他聽過一笑,隨口道,“你成天吃甜口的飯菜也不膩,真是北方丫頭,長了條南方的舌頭。”
其實他去哪兒都無所謂,也不在意吃什麼,只是呼吸著不燥不膩的清新空氣,覺著心情極好,不由自主想打趣兒她兩句。
經他這麼一提醒,她才想起來,平日為了照顧自己,舉凡做菜他都要多放幾勺糖。一個大男人每天吃的清淡不說,還動輒甜膩膩的,也真是難為他了。
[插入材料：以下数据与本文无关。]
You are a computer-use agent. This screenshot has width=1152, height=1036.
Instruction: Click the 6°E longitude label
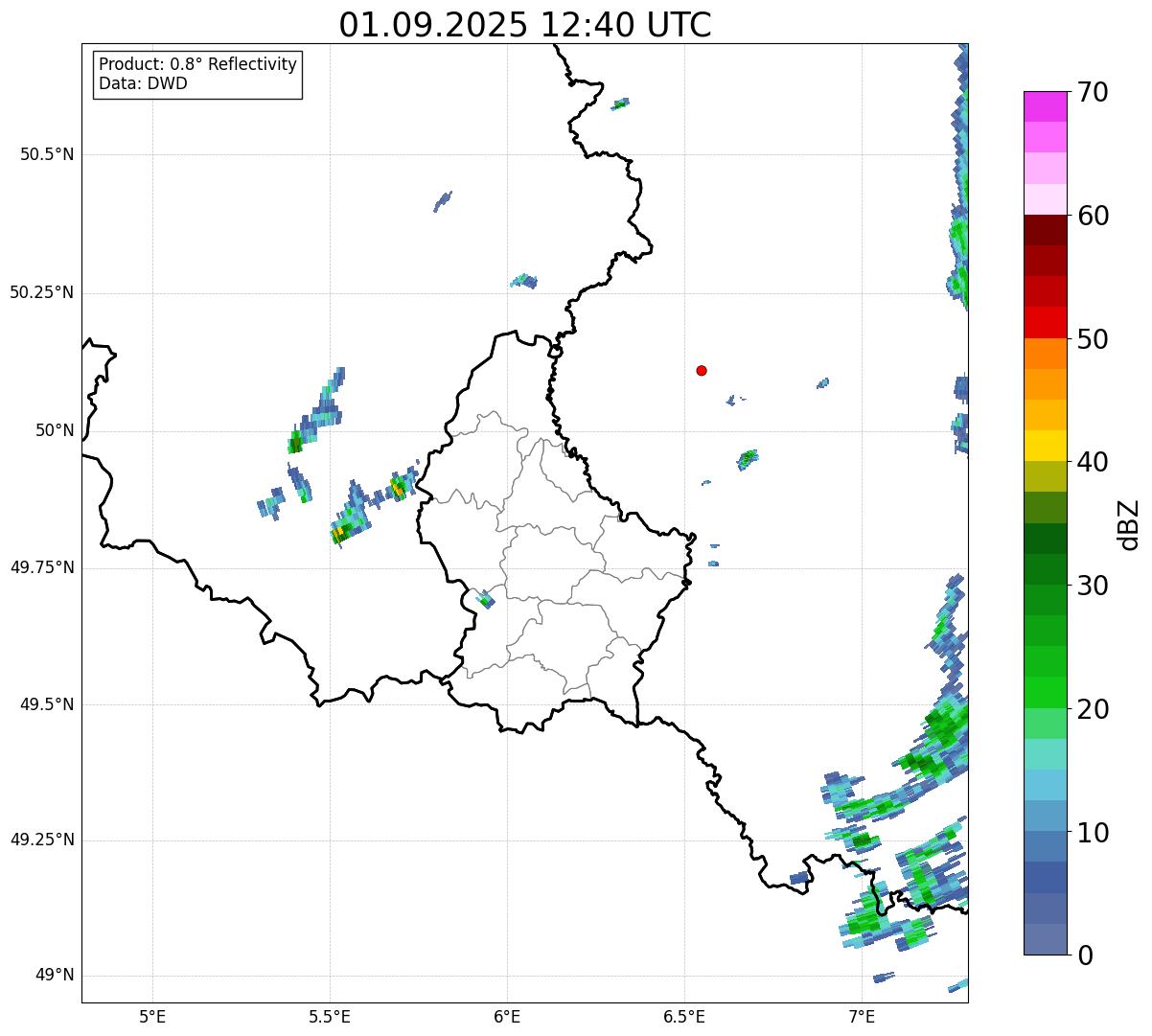point(507,1016)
這麼想著,便又改換了主意,“那是好多年前的館子了,興許這會兒早就黃攤兒了。”她隨手指著路邊的一間三層酒樓,上面匾額上寫著福興樓三個字,“說的我都餓了,咱們就地停下,不拘什麼菜色,就是它罷。”
顧承自然都依她,停下車,夥計招呼他二人上了三樓雅間。臨街的一處單間,有窗子可以眺望外頭街景,頗有幾分鬧中取靜的意思。
只是菜牌拿上來,她看得一臉憂傷,“魯菜啊?”
夥計瞧見,不甘心她這副反應,“姑娘是覺著不對胃口?那我可得跟您講解兩句。魯菜,原是四大菜系之一,我們這兒主打的還是魯菜中的膠東菜系。食材輔料考究,一應都是最新鮮的。旁的不說,就只一道蔥燒海參,管保教您平日裡一口蔥不沾的,嘗完也能把裡頭的蔥段吃的一根不剩,您瞧……”
“得了,你也甭說那麼多了,好不好的手底下見真招。”沈寰打斷他,一臉挪揄,“反正從你嘴裡,也絕聽不出半句不好來。”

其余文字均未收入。